> **STATED EXERCISE**:
Count the lines in the records that contain the string "should" with matching case, and give only that number.

> **GIVEN RECORDS**:
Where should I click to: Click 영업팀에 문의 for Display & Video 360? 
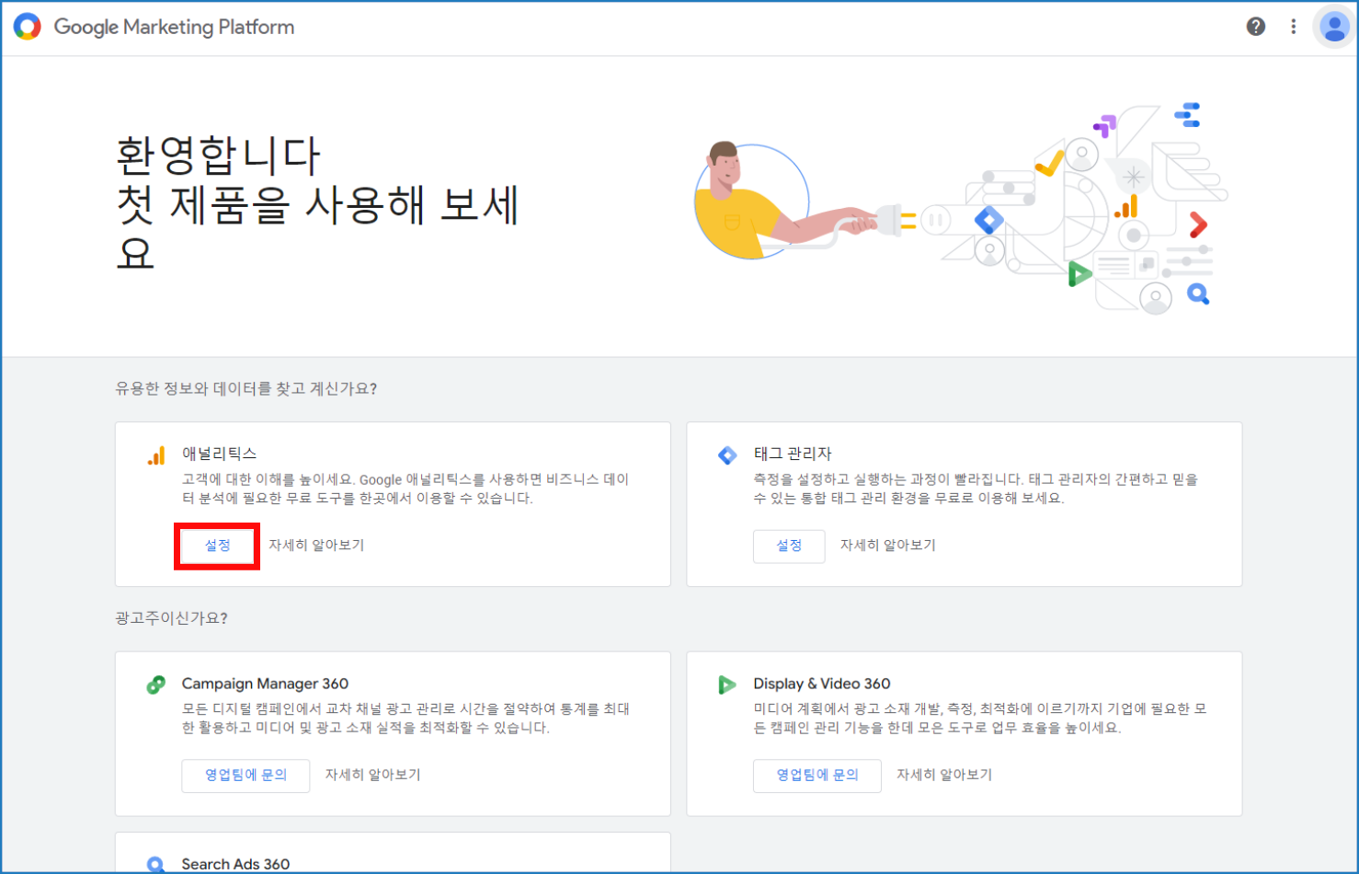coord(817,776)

--

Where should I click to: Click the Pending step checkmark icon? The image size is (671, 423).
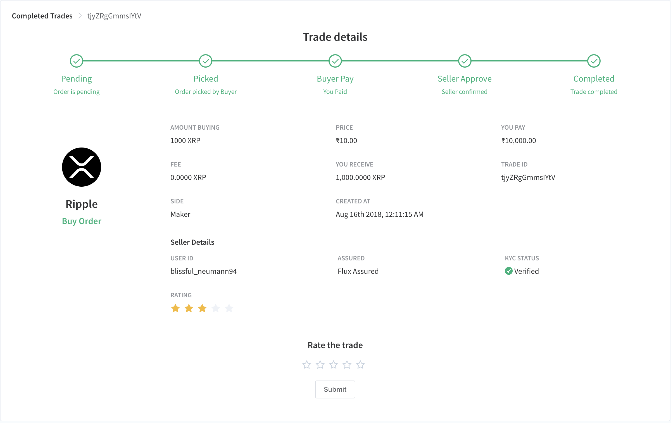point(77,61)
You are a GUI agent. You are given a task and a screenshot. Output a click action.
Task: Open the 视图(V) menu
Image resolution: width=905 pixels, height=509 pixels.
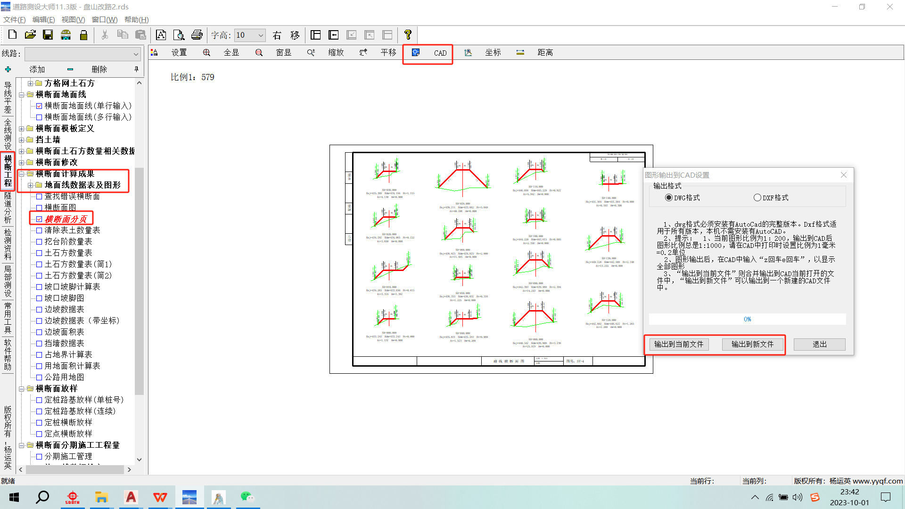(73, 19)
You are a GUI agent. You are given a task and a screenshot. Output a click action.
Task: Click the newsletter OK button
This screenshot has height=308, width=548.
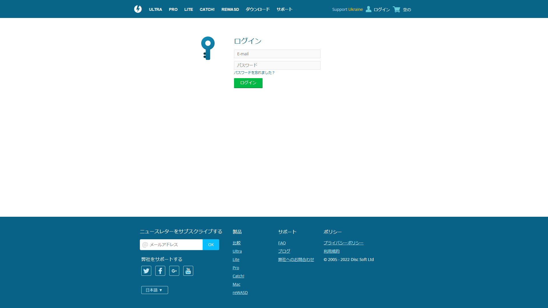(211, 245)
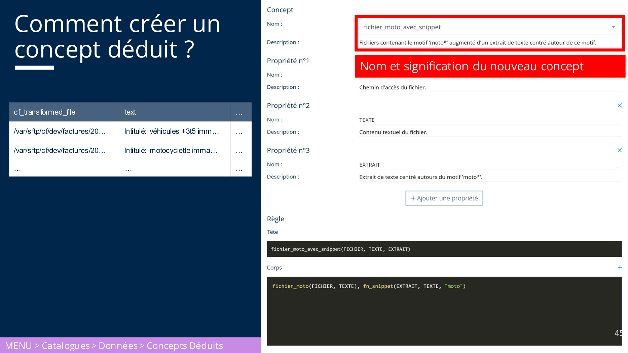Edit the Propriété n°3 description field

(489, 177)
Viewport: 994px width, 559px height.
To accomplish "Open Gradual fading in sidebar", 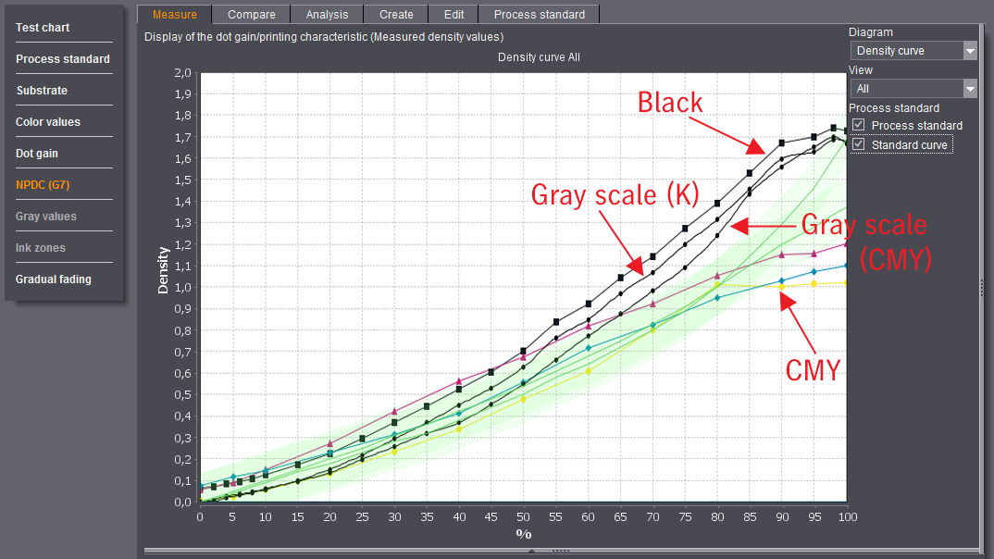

* * *

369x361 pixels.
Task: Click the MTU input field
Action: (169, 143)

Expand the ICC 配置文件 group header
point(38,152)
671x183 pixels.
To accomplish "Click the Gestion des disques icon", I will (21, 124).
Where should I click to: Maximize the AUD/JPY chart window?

> **TASK ANSWER**:
3